Wednesday 20 June 2018

Kanye West 'Ye' album review: 'He hasn’t completely left behind his idiosyncrasies'

4 stars

Kanye West (Yui Mok/PA)
Kanye West (Yui Mok/PA)

Independent.ie newsdesk

A new Kanye West album used to be an event. Now the arrival of fresh material from the one-time hip hop innovator is a source of potential embarrassment – for him but also us.

Misgivings were particularly high ahead of Ye, recorded in his new hide-out/recording facility at Jackson Hole, Wyoming. West had spent the previous several months taking a blow-torch to his once impeccable reputation, by variously supporting Donald Trump (even while insisting he was apolitical) and telling TMZ slavery was “a choice”.

But having presumably got the self-sabotage out of his system, the 40 year old is on a steadier keel throughout his eighth LP (by far his shortest with just seven songs and a 23 minute running time).

He offers a homage to his wife Kim Kardashian on the dreamy Wouldn’t Leave, which features a heartfelt outro in which he thanks her for staying true to him in the face of recent controversies (she very reasonably feared they would be ruined following his TMZ meltdown).
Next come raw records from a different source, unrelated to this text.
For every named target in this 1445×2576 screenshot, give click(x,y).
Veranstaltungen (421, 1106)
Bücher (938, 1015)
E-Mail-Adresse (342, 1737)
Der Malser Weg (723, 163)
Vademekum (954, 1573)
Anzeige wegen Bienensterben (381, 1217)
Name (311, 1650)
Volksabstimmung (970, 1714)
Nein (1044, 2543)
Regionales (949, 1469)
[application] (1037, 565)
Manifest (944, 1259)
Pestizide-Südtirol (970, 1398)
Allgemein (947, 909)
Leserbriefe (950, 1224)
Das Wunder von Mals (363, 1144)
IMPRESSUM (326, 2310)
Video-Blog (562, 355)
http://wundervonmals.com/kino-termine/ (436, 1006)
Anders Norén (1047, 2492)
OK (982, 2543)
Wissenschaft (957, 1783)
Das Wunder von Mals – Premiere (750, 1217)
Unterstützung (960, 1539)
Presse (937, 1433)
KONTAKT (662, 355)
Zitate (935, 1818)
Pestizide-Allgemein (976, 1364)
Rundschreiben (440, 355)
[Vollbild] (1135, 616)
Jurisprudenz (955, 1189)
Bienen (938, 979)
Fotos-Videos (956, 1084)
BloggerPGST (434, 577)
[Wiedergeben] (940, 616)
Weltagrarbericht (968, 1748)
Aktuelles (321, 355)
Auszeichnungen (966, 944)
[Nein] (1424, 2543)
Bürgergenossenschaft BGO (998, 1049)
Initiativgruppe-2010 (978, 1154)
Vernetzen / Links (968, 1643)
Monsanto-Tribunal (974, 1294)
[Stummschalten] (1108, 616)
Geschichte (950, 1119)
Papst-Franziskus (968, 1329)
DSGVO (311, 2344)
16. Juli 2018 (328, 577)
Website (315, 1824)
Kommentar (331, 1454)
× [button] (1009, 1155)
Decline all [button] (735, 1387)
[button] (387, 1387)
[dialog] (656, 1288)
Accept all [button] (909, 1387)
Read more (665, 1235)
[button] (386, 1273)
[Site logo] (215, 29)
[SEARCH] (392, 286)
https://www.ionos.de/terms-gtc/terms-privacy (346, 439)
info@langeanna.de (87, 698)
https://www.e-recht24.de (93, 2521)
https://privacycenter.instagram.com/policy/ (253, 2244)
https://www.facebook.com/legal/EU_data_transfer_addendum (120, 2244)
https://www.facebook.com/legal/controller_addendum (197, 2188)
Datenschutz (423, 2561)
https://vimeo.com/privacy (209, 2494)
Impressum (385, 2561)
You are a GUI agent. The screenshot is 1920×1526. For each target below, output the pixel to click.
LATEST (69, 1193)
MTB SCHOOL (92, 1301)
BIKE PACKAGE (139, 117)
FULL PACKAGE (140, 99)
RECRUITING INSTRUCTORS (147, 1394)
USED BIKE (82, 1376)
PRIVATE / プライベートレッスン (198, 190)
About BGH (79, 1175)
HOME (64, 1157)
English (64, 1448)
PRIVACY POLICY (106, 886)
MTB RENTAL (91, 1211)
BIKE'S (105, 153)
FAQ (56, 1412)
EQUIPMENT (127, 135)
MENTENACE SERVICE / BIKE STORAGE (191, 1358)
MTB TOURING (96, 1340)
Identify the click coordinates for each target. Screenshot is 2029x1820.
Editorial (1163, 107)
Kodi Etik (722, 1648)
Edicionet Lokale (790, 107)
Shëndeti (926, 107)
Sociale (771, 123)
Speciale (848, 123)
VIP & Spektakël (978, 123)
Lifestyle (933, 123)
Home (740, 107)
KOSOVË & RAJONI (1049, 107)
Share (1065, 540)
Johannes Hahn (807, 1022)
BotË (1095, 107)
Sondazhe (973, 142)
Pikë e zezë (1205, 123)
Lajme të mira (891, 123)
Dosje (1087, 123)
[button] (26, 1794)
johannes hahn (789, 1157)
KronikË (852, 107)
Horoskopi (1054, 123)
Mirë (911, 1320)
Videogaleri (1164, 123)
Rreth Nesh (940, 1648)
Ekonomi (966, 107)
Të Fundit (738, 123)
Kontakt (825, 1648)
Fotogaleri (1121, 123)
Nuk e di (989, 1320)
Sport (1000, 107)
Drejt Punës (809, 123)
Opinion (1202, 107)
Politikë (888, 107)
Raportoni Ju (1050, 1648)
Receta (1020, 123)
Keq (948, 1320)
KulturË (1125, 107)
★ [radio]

Yet though West is seemingly on the road to recovery here, he hasn’t completely left behind his idiosyncrasies. Bare-boned opener I Thought About Killing You finds Kanye telling someone – Kardashian presumably – that he had considered bumping them off and that he’d contemplated taking his own life too.

That’s a dark beginning and thankfully Ye doesn’t lean into it. Instead, the record gradually pulls back the curtains and feels the sun on its face. Kanye makes light of/boasts about his emotional health issues on the yammering, minimalist Yikes, joking that bipolar disorder is a “superpower” (he also references the condition on the record sleeve, on which are scrawled the words “I hate being bipolar/It’s awesome”).

Kanye West 'Ye'
Kanye West 'Ye'

And he pays tribute to his daughters on the languid, fuzz-drenched Violent Crimes, in which he explains that parenthood has led him to look at the world differently.

After his recent outrageous behaviour, this is hardly enough to make amends or restore his status within the entertainment industry and celebrity-sphere. But it suggests that, having hopefully hit his lowest, Kanye has started to climb out of the hole into which he’s dug himself. By those metrics, Ye counts as a win.